Fit for a President at The Fairfax at Embassy Row in Washington, DC
October 12, 2013
WASHINGTON, DC, US – If George Washington, John Adams, and James Madison were alive and hotel-hopping today—or even just looking for a change of scenery from the White House—we’ve no doubt they’d go nuts for The Fairfax in Washington, DC. The 85-year-old hotel, located steps from Embassy Row, is as presidential as some of the guests whom it has hosted or housed in its illustrious history. And those guests include Dwight Eisenhower (who had his inaugural breakfast here), John Kennedy (who wined and dined in the signature restaurant), Jimmy Carter, and Bill Clinton, to be certain.
Looking proudly down upon the intersection of 21st Street and Massachusetts Avenue, NW, this hotel’s brick exterior is a masterpiece of Federal architecture. Its lobby, bringing a bit of Georgian elegance into 21st-century Washington, is paneled with dark-stained wood. In the guestrooms and suites, every mattress is fitted with Fili D’Oro linens, while headboards bloom flowery details in gold.
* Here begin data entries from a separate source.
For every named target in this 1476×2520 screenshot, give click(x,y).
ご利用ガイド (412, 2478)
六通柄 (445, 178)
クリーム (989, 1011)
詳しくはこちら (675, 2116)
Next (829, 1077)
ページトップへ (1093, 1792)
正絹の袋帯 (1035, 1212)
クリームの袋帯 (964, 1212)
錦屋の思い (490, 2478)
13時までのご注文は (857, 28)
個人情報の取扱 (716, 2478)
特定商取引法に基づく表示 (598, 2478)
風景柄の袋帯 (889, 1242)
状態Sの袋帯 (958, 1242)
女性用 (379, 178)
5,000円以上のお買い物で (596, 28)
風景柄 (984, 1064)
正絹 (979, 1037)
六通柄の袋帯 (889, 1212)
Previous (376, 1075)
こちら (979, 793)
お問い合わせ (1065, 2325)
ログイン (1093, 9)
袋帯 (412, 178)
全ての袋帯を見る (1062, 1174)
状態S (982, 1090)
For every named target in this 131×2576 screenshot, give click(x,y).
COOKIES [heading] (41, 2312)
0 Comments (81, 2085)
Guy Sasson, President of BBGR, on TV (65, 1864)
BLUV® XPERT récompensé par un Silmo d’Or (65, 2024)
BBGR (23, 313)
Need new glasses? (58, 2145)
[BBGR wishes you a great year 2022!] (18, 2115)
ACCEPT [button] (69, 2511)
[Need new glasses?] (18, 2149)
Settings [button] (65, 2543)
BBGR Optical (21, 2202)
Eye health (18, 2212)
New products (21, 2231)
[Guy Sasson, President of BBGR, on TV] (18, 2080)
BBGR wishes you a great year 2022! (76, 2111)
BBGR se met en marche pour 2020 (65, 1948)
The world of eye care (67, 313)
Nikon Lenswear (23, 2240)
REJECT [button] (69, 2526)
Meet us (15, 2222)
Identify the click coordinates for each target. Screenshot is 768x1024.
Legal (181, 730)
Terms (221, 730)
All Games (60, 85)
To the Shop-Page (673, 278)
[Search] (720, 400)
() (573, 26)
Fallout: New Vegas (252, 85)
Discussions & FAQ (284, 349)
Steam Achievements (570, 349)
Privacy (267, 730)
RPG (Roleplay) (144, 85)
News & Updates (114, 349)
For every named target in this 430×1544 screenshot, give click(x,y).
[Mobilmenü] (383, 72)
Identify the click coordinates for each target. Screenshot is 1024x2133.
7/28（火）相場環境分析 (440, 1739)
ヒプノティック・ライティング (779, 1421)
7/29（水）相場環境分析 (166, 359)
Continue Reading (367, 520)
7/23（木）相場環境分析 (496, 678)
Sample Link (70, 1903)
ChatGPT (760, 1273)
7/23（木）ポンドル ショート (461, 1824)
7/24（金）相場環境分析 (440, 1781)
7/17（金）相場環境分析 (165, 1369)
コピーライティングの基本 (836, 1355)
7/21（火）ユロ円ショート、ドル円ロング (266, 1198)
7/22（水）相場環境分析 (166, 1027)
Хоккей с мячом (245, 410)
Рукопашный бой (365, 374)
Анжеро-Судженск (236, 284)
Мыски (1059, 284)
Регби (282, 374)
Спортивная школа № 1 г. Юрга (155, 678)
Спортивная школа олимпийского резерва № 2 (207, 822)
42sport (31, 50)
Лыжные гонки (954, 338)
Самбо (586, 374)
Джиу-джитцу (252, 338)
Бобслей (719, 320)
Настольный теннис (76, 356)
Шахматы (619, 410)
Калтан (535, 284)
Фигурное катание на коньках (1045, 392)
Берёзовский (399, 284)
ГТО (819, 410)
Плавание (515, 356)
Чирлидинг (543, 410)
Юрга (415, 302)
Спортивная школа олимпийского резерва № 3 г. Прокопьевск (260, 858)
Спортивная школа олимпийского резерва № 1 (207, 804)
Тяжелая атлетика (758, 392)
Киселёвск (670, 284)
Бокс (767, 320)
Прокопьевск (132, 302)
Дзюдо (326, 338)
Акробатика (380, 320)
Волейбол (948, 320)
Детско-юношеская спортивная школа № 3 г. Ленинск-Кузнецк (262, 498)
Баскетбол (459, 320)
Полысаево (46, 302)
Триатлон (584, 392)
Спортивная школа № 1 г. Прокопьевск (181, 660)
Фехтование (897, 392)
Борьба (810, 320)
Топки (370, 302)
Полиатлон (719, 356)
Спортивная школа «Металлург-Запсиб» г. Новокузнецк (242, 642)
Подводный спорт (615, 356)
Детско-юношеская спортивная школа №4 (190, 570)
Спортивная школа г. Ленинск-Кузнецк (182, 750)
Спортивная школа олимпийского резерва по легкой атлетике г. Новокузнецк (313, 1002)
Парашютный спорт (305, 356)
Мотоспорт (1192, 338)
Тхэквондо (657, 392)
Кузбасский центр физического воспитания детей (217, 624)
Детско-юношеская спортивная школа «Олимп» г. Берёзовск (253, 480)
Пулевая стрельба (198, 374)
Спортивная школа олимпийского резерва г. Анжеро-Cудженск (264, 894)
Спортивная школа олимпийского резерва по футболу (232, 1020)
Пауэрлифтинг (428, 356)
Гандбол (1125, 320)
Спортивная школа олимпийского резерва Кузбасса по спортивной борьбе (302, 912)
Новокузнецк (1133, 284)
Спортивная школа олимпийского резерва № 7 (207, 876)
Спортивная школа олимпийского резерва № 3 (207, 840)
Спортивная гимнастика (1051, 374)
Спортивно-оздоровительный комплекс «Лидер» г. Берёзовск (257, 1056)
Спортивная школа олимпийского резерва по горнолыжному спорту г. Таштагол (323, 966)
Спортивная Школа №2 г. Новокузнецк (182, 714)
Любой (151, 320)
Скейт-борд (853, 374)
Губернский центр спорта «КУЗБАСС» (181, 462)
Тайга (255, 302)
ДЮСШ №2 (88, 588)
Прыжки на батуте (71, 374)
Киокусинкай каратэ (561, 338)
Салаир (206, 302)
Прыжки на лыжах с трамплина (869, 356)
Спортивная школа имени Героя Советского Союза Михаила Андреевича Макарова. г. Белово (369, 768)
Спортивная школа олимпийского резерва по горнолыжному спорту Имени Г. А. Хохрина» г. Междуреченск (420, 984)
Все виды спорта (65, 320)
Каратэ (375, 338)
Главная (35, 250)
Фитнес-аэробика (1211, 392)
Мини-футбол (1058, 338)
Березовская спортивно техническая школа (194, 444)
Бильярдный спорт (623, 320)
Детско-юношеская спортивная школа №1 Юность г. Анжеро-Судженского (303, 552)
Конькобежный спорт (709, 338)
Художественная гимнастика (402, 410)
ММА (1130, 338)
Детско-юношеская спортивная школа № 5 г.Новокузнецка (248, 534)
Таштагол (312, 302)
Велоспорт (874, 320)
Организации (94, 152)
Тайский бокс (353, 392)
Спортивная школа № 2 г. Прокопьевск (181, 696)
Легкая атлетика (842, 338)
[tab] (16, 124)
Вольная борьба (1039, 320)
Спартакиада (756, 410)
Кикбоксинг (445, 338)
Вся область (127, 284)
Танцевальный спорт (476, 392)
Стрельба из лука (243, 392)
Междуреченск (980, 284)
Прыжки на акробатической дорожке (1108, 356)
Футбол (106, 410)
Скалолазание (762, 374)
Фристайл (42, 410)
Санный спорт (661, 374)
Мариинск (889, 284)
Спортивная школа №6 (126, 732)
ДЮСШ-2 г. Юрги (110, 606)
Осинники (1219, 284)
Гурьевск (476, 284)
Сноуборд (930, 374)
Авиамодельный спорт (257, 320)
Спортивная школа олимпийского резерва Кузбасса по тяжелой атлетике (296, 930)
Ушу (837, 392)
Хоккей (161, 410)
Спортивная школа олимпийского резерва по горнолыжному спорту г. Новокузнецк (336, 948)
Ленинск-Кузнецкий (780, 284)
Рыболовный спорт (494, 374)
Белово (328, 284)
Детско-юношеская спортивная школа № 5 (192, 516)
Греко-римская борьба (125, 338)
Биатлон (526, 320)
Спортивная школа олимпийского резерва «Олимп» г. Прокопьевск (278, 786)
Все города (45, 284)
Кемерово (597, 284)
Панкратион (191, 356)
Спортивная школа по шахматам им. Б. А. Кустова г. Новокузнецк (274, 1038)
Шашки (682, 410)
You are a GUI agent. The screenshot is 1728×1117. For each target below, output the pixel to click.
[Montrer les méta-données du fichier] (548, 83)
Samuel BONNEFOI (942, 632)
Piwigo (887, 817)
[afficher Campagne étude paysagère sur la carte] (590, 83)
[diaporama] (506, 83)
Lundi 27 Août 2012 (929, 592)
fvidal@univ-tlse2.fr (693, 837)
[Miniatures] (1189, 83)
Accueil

2100 Prime, The Fairfax’s signature steakhouse, is the former Jockey Club, once-haunt of Hollywood royalty; Starwood Preferred Guest Members—which the presidents would inevitably be—are party to a private Happy Hour there each Tuesday. An entire hotel wing reserved for entertaining means the Founding Fathers could enjoy countless butler-staffed, white glove receptions, with complimentary wine tastings to boot. And we’re sure the colonial comrades would enjoy playing late-night video games on their 42” flatscreens and then calling in for room service—broccoli cravings or not, even Obama can’t phone the White House Kitchen at 2:00am.
After a while, though, all that indulgence might leave the Founding Fathers craving simpler pleasures. They might long for something more cozy and intimate, to remind them of their slightly less assuming origins. Fortunately, The Fairfax has got the nostalgia front covered as well. With a nautical theme informing 2100 Prime’s décor—resonant with Boston-born Adams—the hotel incorporates the quaint as well as the kingly. And gingham pillows on guestroom beds would evoke all three founders’ colonial roots—homely details that, when combined with the hotel’s more lavish amenities, might be just enough to make staying at The Fairfax their best choice ever.
In fact, we don’t think they’d ever go back to the White House again.